One can decry the depiction of rape in a film as an unnecessary element in entertainment, but, usually, it is just a matter of reaching for a more graphic extreme. It is a long tradition in horror that was being allowed a more explicit presentation due to less censorship. A lot of the primal appeal in horror is the contrasts of sex and death or beauty and the beast. The lovely heroine being carried off by the monster was a staple of horror that resonated because of the implicit threat of violation. That theme rouses a deep and immediate reaction in an audience. Such an extreme is meant to have an impact and horror is a genre always striving to have impact. Rape was the culmination of the terror tease dangled for generations before the film audience, just as graphic gore was the culmination of the sanguinary suggestion of earlier films. One can argue whether depictions this explicit are appropriate, but they are merely elaborations upon what had gone before.

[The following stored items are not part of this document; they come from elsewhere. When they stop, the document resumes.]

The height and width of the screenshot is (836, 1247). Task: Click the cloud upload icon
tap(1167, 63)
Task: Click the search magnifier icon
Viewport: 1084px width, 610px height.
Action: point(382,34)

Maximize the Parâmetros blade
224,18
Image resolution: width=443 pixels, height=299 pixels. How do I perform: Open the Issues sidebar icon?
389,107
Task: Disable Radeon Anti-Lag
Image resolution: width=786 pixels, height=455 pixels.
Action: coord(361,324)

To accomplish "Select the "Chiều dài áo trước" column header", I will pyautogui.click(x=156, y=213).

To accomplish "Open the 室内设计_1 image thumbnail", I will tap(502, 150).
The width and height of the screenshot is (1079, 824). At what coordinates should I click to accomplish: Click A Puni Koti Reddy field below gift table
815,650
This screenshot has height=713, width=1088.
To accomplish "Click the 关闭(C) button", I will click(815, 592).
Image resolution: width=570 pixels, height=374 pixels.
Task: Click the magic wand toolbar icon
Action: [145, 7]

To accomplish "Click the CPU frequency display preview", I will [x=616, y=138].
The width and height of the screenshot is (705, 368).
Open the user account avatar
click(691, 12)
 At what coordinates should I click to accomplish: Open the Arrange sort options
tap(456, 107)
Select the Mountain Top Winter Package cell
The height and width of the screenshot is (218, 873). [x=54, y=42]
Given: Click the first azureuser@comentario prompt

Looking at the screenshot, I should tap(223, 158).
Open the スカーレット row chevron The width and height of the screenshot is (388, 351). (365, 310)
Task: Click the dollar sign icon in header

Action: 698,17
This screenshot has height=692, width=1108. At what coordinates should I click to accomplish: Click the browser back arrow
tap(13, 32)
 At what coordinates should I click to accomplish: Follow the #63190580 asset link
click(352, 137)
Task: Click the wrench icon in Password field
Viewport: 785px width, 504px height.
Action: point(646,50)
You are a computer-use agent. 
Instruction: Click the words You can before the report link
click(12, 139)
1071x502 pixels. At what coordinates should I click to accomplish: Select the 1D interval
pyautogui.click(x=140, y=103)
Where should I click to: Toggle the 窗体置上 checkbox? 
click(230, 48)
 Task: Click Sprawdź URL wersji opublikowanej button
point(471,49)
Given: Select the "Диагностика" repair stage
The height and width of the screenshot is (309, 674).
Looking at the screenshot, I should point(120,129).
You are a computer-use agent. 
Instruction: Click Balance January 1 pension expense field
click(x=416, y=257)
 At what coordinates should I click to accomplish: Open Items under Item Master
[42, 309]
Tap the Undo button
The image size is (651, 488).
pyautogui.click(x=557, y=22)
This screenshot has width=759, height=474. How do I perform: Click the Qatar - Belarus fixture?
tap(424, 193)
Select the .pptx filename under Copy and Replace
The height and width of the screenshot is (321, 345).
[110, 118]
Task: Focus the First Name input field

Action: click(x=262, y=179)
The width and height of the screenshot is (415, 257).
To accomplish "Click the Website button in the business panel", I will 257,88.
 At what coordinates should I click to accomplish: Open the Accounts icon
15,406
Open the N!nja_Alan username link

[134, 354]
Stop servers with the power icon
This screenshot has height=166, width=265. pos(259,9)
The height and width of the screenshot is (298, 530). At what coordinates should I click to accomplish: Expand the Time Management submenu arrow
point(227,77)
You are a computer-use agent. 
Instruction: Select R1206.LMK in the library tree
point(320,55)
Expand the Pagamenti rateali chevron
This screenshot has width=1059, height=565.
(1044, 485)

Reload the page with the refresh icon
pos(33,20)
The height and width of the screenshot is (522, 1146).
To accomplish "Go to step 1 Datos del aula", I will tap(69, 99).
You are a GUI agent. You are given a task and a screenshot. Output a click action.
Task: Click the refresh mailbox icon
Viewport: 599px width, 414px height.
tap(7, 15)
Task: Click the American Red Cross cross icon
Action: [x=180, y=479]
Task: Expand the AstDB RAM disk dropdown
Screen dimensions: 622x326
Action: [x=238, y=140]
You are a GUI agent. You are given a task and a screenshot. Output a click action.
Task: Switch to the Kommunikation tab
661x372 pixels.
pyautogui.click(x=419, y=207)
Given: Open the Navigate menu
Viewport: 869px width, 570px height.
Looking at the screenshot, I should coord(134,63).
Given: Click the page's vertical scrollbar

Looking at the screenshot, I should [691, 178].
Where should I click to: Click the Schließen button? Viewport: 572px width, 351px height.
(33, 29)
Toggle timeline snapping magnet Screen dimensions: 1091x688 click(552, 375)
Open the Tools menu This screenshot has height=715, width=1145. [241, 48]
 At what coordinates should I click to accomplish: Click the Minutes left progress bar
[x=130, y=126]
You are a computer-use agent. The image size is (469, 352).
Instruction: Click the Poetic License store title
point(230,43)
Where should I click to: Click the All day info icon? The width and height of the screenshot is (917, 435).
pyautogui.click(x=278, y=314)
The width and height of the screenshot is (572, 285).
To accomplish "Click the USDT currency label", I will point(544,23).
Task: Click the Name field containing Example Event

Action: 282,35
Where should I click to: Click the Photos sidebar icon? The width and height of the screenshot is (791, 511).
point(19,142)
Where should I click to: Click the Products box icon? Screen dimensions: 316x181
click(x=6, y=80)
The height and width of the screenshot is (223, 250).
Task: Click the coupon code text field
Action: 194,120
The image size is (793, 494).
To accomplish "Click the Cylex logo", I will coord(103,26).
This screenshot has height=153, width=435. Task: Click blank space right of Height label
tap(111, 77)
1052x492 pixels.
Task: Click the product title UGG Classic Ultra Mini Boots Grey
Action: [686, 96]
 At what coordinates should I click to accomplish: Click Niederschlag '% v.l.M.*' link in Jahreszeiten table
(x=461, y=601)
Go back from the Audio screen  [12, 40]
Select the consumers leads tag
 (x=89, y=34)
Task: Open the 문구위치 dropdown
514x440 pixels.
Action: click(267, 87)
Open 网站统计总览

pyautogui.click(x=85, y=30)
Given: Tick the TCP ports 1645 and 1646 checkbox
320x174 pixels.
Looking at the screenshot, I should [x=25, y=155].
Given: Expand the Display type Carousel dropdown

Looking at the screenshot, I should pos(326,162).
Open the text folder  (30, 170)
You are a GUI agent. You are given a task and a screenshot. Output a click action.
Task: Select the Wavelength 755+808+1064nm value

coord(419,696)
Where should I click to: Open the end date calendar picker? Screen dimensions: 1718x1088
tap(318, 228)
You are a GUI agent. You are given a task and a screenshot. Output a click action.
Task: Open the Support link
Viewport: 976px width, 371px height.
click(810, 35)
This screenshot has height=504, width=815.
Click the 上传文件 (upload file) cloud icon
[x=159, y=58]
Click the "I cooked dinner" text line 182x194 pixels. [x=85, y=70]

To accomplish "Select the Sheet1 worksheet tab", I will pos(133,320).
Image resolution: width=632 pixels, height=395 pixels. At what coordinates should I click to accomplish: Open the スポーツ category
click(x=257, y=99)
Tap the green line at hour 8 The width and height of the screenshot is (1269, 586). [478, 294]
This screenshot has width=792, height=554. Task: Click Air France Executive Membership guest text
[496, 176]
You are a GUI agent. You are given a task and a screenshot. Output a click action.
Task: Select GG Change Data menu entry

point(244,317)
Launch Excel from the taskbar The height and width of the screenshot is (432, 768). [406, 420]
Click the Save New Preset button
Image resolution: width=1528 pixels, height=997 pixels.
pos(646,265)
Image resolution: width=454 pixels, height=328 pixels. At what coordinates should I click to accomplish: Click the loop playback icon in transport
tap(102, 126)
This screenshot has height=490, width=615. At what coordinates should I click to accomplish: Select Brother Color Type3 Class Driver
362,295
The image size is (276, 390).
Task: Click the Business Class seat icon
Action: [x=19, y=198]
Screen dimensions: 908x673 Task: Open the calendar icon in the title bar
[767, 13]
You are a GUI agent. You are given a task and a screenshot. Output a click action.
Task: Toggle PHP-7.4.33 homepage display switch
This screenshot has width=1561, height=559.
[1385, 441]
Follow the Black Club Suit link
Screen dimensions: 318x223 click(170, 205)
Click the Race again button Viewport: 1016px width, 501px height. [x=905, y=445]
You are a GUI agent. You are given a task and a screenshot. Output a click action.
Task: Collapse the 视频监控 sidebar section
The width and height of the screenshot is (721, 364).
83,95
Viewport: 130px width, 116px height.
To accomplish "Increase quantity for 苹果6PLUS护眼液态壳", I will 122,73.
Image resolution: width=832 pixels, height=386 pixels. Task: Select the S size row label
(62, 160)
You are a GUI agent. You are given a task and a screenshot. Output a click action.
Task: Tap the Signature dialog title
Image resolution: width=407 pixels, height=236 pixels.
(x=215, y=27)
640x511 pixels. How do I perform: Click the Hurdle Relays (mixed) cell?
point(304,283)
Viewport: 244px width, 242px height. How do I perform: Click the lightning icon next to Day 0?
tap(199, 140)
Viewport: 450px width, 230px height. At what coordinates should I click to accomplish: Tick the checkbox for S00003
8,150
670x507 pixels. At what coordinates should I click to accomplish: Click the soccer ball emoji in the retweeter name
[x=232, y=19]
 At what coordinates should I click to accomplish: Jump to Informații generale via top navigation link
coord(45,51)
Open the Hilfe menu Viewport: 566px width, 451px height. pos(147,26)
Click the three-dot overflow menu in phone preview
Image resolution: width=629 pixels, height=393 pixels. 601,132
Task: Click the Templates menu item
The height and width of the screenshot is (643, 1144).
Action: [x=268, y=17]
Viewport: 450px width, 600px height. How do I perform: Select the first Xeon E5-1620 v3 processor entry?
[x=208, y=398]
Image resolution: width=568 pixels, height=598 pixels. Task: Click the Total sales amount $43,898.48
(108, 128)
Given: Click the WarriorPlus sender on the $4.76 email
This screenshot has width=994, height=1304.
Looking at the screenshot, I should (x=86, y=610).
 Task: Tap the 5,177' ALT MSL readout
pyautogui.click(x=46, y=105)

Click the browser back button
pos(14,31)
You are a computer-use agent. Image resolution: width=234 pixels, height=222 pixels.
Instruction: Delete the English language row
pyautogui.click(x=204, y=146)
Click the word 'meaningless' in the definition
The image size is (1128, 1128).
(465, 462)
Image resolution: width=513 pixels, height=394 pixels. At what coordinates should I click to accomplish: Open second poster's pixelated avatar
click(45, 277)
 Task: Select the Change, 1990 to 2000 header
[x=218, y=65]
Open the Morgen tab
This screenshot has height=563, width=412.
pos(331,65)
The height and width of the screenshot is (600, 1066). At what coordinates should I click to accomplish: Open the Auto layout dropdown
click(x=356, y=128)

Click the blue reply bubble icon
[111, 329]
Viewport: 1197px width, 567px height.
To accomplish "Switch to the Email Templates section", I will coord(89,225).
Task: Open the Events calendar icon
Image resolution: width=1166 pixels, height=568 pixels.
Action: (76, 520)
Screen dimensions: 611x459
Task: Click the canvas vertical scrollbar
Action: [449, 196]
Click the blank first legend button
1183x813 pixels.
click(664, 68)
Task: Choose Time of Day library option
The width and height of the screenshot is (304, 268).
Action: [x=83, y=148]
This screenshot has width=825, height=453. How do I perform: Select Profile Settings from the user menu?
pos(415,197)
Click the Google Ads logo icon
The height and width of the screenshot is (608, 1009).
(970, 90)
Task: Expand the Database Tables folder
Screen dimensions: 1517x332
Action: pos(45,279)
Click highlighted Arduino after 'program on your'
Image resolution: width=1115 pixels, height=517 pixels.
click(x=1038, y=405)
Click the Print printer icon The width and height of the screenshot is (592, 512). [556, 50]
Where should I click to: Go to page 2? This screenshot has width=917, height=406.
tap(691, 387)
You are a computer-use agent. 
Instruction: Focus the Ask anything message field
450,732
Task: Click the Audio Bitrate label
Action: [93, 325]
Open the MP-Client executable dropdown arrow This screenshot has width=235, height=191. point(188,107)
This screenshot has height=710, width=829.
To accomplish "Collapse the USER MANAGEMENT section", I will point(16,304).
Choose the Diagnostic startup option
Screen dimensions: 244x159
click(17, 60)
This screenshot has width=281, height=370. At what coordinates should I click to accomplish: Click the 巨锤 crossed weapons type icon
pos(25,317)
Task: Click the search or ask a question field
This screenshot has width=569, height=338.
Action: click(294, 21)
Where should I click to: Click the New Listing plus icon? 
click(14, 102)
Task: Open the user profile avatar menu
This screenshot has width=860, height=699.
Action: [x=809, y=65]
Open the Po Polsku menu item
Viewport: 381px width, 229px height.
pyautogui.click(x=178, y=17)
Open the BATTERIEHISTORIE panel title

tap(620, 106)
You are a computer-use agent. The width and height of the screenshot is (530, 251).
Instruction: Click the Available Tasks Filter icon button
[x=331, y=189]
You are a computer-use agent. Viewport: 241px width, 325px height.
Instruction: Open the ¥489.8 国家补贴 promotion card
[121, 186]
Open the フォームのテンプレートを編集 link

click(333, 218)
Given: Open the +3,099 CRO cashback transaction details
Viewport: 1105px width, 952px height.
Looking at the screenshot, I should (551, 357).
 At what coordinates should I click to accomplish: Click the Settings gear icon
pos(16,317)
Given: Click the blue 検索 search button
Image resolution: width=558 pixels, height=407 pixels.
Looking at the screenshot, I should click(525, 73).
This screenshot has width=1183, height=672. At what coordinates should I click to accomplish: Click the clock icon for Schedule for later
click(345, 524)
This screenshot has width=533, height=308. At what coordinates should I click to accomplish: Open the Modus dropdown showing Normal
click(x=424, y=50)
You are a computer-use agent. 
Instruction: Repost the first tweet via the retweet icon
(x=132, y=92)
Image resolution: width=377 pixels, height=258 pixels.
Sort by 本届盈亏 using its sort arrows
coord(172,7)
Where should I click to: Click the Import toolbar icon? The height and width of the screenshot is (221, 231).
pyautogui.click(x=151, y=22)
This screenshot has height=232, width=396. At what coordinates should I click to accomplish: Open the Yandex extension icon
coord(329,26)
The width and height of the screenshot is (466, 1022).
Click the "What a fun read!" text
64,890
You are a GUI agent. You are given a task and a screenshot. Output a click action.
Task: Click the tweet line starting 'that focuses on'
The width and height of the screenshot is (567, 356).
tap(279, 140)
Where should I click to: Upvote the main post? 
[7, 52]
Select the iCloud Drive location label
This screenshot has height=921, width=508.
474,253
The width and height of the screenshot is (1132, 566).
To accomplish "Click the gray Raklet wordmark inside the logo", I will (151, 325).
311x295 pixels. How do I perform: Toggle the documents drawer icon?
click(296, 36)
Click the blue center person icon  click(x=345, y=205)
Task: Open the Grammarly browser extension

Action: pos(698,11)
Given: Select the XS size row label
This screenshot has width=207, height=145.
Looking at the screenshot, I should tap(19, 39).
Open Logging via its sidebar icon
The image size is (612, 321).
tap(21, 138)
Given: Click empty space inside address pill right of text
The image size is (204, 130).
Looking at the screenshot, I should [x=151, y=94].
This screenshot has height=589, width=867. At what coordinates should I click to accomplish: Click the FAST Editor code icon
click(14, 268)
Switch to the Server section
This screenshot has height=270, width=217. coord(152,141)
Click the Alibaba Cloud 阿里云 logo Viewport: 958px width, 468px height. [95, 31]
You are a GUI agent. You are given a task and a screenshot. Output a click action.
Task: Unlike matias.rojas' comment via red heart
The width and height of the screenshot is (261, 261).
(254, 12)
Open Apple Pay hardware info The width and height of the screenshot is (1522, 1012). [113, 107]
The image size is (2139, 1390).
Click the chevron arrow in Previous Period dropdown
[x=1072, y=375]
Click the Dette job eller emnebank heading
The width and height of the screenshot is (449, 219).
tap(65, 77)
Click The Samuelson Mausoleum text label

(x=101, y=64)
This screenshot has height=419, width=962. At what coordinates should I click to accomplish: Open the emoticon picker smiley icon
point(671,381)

This film’s other claim to infamy is a grueling transformation sequence that was another graphic extreme made popular by the recent 1981 hits The Howling and An American Werewolf in London. In addition to this, make-up effects master Tom Burman also supplied the gory kills to satisfy the horror hounds. Again, this was a sign of the times in the more permissive film market of the early '80s. This was also an attention-getting ingredient in a film that was competing with a ton of product in theaters catering to sensation-seeking viewers. 

Ronnie Cox and Bibi Besch as the MacCleary couple are the very decent and long suffering parents of their strangely afflicted son Michael. They interest us, as they have to dig back into a painful past they would rather forget to help their child. 


Paul Clemens as Michael gets the most attention in this film when he is overcome by the monstrous influence of his rapist father. However, I think his performance is at its best when he is just being a normal teenager trying to talk the pretty girl (Katherine Moffat) he has recently met into taking a walk with him. This is a very important scene that makes us relate to him as something more than just a horror plot device. 


The Beast Within has a lot going for it. Its atmospheric small town and rural settings, eccentric characters, and sympathetic leads maintain interest. It also has a plot that keeps you guessing just where the hell it is going. 

This film’s one problem is that the cicada connection to the monstrous phenomenon is not very clearly worked out. It seems that some material that would have made this much more understandable and satisfying was edited out. The supernatural needs some rules or reason given when it is something as unprecedented as this movie’s menace. As was often the case, distributors didn’t give a damn about their movie making sense; cuts would speed up the pace and shorten it to possibly squeeze in one extra showing per day.

The film we are left with is a moody and intense story with intrigue and nasty payoffs. Both director Philippe Mora and composer Les Baxter create a lot of dread that helps the film immensely. One can only hope that a more complete edition of the film will be made available with the edited footage restored to help justify the unique menace of The Beast Within.